PROBLEM DETAILS = Retype the listing that follows, exactly as written.

DATA FOR THIS TASK START

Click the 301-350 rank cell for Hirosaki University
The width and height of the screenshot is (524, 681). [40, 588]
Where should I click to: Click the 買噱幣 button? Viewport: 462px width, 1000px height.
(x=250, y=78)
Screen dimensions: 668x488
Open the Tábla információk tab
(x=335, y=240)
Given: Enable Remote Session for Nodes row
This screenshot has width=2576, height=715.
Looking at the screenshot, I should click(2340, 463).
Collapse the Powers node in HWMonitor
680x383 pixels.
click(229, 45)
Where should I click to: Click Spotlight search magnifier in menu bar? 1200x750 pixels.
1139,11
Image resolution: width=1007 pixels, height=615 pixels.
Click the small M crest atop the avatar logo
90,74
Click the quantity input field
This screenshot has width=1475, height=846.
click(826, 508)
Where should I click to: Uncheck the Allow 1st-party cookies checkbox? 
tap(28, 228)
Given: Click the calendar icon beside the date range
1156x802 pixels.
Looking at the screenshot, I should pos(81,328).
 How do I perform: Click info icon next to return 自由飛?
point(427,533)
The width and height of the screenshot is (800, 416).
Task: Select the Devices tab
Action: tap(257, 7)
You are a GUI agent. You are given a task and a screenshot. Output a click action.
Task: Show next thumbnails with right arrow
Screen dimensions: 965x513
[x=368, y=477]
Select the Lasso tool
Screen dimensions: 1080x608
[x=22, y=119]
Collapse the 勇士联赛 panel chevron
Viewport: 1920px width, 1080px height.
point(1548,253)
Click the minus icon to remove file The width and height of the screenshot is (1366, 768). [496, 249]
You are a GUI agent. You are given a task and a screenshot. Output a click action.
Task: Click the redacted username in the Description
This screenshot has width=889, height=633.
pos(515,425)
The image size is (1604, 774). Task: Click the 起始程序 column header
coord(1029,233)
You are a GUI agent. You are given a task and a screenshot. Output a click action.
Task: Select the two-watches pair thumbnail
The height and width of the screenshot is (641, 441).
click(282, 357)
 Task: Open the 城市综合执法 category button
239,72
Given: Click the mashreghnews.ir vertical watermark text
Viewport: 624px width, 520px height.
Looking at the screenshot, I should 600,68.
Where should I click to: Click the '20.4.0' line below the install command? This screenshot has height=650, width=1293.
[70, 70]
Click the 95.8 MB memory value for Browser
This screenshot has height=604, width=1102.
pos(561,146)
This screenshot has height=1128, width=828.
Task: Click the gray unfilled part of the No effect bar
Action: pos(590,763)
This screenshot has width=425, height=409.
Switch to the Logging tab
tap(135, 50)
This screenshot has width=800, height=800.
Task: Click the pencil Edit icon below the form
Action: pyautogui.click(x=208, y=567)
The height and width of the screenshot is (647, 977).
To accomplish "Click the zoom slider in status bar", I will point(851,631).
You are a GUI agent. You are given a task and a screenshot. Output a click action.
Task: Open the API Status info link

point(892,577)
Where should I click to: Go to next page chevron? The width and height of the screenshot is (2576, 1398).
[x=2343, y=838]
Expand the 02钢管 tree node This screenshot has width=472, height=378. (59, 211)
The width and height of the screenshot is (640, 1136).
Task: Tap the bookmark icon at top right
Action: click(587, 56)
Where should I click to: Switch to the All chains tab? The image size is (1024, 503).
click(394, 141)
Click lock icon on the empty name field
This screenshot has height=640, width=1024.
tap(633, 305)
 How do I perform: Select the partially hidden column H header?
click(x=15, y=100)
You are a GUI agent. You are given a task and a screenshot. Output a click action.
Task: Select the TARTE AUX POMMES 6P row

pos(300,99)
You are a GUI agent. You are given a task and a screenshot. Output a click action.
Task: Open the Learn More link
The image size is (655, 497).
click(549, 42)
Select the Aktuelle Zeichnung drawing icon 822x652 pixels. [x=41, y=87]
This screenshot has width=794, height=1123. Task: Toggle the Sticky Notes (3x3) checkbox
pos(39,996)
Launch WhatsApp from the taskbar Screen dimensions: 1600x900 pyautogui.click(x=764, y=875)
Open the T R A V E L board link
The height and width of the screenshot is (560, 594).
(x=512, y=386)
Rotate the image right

DATA FOR THIS TASK END

REPLY =
Click the 301-350 rank cell for Hirosaki University
The width and height of the screenshot is (524, 681). [40, 588]
Where should I click to: Click the 買噱幣 button? Viewport: 462px width, 1000px height.
(x=250, y=78)
Screen dimensions: 668x488
Open the Tábla információk tab
(x=335, y=240)
Given: Enable Remote Session for Nodes row
This screenshot has width=2576, height=715.
Looking at the screenshot, I should click(2340, 463).
Collapse the Powers node in HWMonitor
680x383 pixels.
click(229, 45)
Where should I click to: Click Spotlight search magnifier in menu bar? 1200x750 pixels.
1139,11
Image resolution: width=1007 pixels, height=615 pixels.
Click the small M crest atop the avatar logo
90,74
Click the quantity input field
This screenshot has width=1475, height=846.
click(826, 508)
Where should I click to: Uncheck the Allow 1st-party cookies checkbox? 
tap(28, 228)
Given: Click the calendar icon beside the date range
1156x802 pixels.
Looking at the screenshot, I should pos(81,328).
 How do I perform: Click info icon next to return 自由飛?
point(427,533)
The width and height of the screenshot is (800, 416).
Task: Select the Devices tab
Action: tap(257, 7)
You are a GUI agent. You are given a task and a screenshot. Output a click action.
Task: Show next thumbnails with right arrow
Screen dimensions: 965x513
[x=368, y=477]
Select the Lasso tool
Screen dimensions: 1080x608
[x=22, y=119]
Collapse the 勇士联赛 panel chevron
Viewport: 1920px width, 1080px height.
point(1548,253)
Click the minus icon to remove file The width and height of the screenshot is (1366, 768). [496, 249]
You are a GUI agent. You are given a task and a screenshot. Output a click action.
Task: Click the redacted username in the Description
This screenshot has width=889, height=633.
pos(515,425)
The image size is (1604, 774). Task: Click the 起始程序 column header
coord(1029,233)
You are a GUI agent. You are given a task and a screenshot. Output a click action.
Task: Select the two-watches pair thumbnail
The height and width of the screenshot is (641, 441).
click(282, 357)
 Task: Open the 城市综合执法 category button
239,72
Given: Click the mashreghnews.ir vertical watermark text
Viewport: 624px width, 520px height.
Looking at the screenshot, I should 600,68.
Where should I click to: Click the '20.4.0' line below the install command? This screenshot has height=650, width=1293.
[70, 70]
Click the 95.8 MB memory value for Browser
This screenshot has height=604, width=1102.
pos(561,146)
This screenshot has height=1128, width=828.
Task: Click the gray unfilled part of the No effect bar
Action: pos(590,763)
This screenshot has width=425, height=409.
Switch to the Logging tab
tap(135, 50)
This screenshot has width=800, height=800.
Task: Click the pencil Edit icon below the form
Action: pyautogui.click(x=208, y=567)
The height and width of the screenshot is (647, 977).
To accomplish "Click the zoom slider in status bar", I will point(851,631).
You are a GUI agent. You are given a task and a screenshot. Output a click action.
Task: Open the API Status info link

point(892,577)
Where should I click to: Go to next page chevron? The width and height of the screenshot is (2576, 1398).
[x=2343, y=838]
Expand the 02钢管 tree node This screenshot has width=472, height=378. (59, 211)
The width and height of the screenshot is (640, 1136).
Task: Tap the bookmark icon at top right
Action: click(587, 56)
Where should I click to: Switch to the All chains tab? The image size is (1024, 503).
click(394, 141)
Click lock icon on the empty name field
This screenshot has height=640, width=1024.
tap(633, 305)
 How do I perform: Select the partially hidden column H header?
click(x=15, y=100)
You are a GUI agent. You are given a task and a screenshot. Output a click action.
Task: Select the TARTE AUX POMMES 6P row

pos(300,99)
You are a GUI agent. You are given a task and a screenshot. Output a click action.
Task: Open the Learn More link
The image size is (655, 497).
click(549, 42)
Select the Aktuelle Zeichnung drawing icon 822x652 pixels. [x=41, y=87]
This screenshot has width=794, height=1123. Task: Toggle the Sticky Notes (3x3) checkbox
pos(39,996)
Launch WhatsApp from the taskbar Screen dimensions: 1600x900 pyautogui.click(x=764, y=875)
Open the T R A V E L board link
The height and width of the screenshot is (560, 594).
(x=512, y=386)
Rotate the image right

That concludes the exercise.